Entries showing where items appear
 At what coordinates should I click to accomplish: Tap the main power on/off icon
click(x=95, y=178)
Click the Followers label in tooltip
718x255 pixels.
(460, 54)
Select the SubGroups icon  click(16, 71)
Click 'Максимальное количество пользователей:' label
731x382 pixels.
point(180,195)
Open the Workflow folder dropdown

[Task brief]: Rewrite the material above, changing "icon" to "button" wherever it occurs and leaving everything else untouched.

[Written response]:
 At what coordinates should I click to accomplish: Tap the main power on/off button
click(x=95, y=178)
Click the Followers label in tooltip
718x255 pixels.
(460, 54)
Select the SubGroups button  click(16, 71)
Click 'Максимальное количество пользователей:' label
731x382 pixels.
point(180,195)
Open the Workflow folder dropdown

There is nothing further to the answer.